→ **Exercise goal**
The expected answer is every line of the material, reproduced exactly.

→ **Working data**

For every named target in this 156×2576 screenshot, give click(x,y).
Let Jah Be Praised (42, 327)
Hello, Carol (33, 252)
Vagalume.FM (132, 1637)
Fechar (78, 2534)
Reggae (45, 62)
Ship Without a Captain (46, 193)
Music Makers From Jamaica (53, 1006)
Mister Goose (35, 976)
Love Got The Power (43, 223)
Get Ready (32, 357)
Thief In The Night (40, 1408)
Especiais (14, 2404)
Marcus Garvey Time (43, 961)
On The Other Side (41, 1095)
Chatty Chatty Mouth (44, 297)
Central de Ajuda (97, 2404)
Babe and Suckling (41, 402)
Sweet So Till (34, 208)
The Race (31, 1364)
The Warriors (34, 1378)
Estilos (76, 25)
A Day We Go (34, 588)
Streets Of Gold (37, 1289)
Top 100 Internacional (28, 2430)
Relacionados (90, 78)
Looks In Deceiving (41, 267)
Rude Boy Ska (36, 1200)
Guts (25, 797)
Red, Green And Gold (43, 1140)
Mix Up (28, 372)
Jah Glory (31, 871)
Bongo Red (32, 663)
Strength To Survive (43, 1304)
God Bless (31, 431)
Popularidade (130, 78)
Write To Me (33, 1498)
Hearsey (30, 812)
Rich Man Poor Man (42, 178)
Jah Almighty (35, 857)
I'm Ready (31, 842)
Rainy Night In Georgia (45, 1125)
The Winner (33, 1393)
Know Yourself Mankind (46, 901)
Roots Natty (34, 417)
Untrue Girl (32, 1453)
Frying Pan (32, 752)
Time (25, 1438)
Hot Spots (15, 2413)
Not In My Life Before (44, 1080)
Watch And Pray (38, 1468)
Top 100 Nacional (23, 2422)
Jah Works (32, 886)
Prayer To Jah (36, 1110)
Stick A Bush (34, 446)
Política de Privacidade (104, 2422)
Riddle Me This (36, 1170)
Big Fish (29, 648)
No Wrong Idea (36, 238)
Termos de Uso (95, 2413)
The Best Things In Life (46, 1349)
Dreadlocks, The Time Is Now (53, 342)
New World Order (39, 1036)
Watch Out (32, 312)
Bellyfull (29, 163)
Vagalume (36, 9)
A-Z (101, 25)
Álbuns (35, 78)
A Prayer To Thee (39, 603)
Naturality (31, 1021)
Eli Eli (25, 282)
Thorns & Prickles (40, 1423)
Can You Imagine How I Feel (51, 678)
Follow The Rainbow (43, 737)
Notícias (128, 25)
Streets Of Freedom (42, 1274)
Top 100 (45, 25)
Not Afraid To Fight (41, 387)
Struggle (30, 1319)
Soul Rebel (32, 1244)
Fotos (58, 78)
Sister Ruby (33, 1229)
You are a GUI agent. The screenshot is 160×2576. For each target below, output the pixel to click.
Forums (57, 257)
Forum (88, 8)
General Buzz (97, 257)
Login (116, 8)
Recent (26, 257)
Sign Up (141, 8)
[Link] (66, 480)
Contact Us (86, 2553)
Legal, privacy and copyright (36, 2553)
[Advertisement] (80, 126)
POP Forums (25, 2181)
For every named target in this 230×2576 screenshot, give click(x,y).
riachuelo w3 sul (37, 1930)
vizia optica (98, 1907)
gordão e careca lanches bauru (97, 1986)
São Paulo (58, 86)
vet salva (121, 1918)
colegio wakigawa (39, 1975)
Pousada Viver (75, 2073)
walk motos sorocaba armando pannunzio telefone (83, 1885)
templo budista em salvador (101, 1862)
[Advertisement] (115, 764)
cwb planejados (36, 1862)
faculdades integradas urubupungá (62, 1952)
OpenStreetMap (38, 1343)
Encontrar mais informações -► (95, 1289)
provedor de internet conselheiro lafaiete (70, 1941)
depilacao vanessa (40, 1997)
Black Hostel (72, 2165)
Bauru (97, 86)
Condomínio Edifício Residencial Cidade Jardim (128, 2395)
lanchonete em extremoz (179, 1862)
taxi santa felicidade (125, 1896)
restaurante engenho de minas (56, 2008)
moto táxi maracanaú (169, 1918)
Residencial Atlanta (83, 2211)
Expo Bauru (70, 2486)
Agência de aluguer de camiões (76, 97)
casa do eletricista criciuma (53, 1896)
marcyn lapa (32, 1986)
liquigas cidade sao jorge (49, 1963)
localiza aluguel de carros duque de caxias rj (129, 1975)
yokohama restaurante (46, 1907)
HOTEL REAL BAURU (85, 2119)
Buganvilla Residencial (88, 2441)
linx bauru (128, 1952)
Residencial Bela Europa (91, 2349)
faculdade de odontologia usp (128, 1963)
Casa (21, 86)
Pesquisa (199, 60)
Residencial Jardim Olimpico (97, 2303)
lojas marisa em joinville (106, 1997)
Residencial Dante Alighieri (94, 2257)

→ **Answer space**
For every named target in this 156×2576 screenshot, give click(x,y).
Let Jah Be Praised (42, 327)
Hello, Carol (33, 252)
Vagalume.FM (132, 1637)
Fechar (78, 2534)
Reggae (45, 62)
Ship Without a Captain (46, 193)
Music Makers From Jamaica (53, 1006)
Mister Goose (35, 976)
Love Got The Power (43, 223)
Get Ready (32, 357)
Thief In The Night (40, 1408)
Especiais (14, 2404)
Marcus Garvey Time (43, 961)
On The Other Side (41, 1095)
Chatty Chatty Mouth (44, 297)
Central de Ajuda (97, 2404)
Babe and Suckling (41, 402)
Sweet So Till (34, 208)
The Race (31, 1364)
The Warriors (34, 1378)
Estilos (76, 25)
A Day We Go (34, 588)
Streets Of Gold (37, 1289)
Top 100 Internacional (28, 2430)
Relacionados (90, 78)
Looks In Deceiving (41, 267)
Rude Boy Ska (36, 1200)
Guts (25, 797)
Red, Green And Gold (43, 1140)
Mix Up (28, 372)
Jah Glory (31, 871)
Bongo Red (32, 663)
Strength To Survive (43, 1304)
God Bless (31, 431)
Popularidade (130, 78)
Write To Me (33, 1498)
Hearsey (30, 812)
Rich Man Poor Man (42, 178)
Jah Almighty (35, 857)
I'm Ready (31, 842)
Rainy Night In Georgia (45, 1125)
The Winner (33, 1393)
Know Yourself Mankind (46, 901)
Roots Natty (34, 417)
Untrue Girl (32, 1453)
Frying Pan (32, 752)
Time (25, 1438)
Hot Spots (15, 2413)
Not In My Life Before (44, 1080)
Watch And Pray (38, 1468)
Top 100 Nacional (23, 2422)
Jah Works (32, 886)
Prayer To Jah (36, 1110)
Stick A Bush (34, 446)
Política de Privacidade (104, 2422)
Riddle Me This (36, 1170)
Big Fish (29, 648)
No Wrong Idea (36, 238)
Termos de Uso (95, 2413)
The Best Things In Life (46, 1349)
Dreadlocks, The Time Is Now (53, 342)
New World Order (39, 1036)
Watch Out (32, 312)
Bellyfull (29, 163)
Vagalume (36, 9)
A-Z (101, 25)
Álbuns (35, 78)
A Prayer To Thee (39, 603)
Naturality (31, 1021)
Eli Eli (25, 282)
Thorns & Prickles (40, 1423)
Can You Imagine How I Feel (51, 678)
Follow The Rainbow (43, 737)
Notícias (128, 25)
Streets Of Freedom (42, 1274)
Top 100 (45, 25)
Not Afraid To Fight (41, 387)
Struggle (30, 1319)
Soul Rebel (32, 1244)
Fotos (58, 78)
Sister Ruby (33, 1229)
You are a GUI agent. The screenshot is 160×2576. For each target below, output the pixel to click.
Forums (57, 257)
Forum (88, 8)
General Buzz (97, 257)
Login (116, 8)
Recent (26, 257)
Sign Up (141, 8)
[Link] (66, 480)
Contact Us (86, 2553)
Legal, privacy and copyright (36, 2553)
[Advertisement] (80, 126)
POP Forums (25, 2181)
For every named target in this 230×2576 screenshot, give click(x,y).
riachuelo w3 sul (37, 1930)
vizia optica (98, 1907)
gordão e careca lanches bauru (97, 1986)
São Paulo (58, 86)
vet salva (121, 1918)
colegio wakigawa (39, 1975)
Pousada Viver (75, 2073)
walk motos sorocaba armando pannunzio telefone (83, 1885)
templo budista em salvador (101, 1862)
[Advertisement] (115, 764)
cwb planejados (36, 1862)
faculdades integradas urubupungá (62, 1952)
OpenStreetMap (38, 1343)
Encontrar mais informações -► (95, 1289)
provedor de internet conselheiro lafaiete (70, 1941)
depilacao vanessa (40, 1997)
Black Hostel (72, 2165)
Bauru (97, 86)
Condomínio Edifício Residencial Cidade Jardim (128, 2395)
lanchonete em extremoz (179, 1862)
taxi santa felicidade (125, 1896)
restaurante engenho de minas (56, 2008)
moto táxi maracanaú (169, 1918)
Residencial Atlanta (83, 2211)
Expo Bauru (70, 2486)
Agência de aluguer de camiões (76, 97)
casa do eletricista criciuma (53, 1896)
marcyn lapa (32, 1986)
liquigas cidade sao jorge (49, 1963)
localiza aluguel de carros duque de caxias rj (129, 1975)
yokohama restaurante (46, 1907)
HOTEL REAL BAURU (85, 2119)
Buganvilla Residencial (88, 2441)
linx bauru (128, 1952)
Residencial Bela Europa (91, 2349)
faculdade de odontologia usp (128, 1963)
Casa (21, 86)
Pesquisa (199, 60)
Residencial Jardim Olimpico (97, 2303)
lojas marisa em joinville (106, 1997)
Residencial Dante Alighieri (94, 2257)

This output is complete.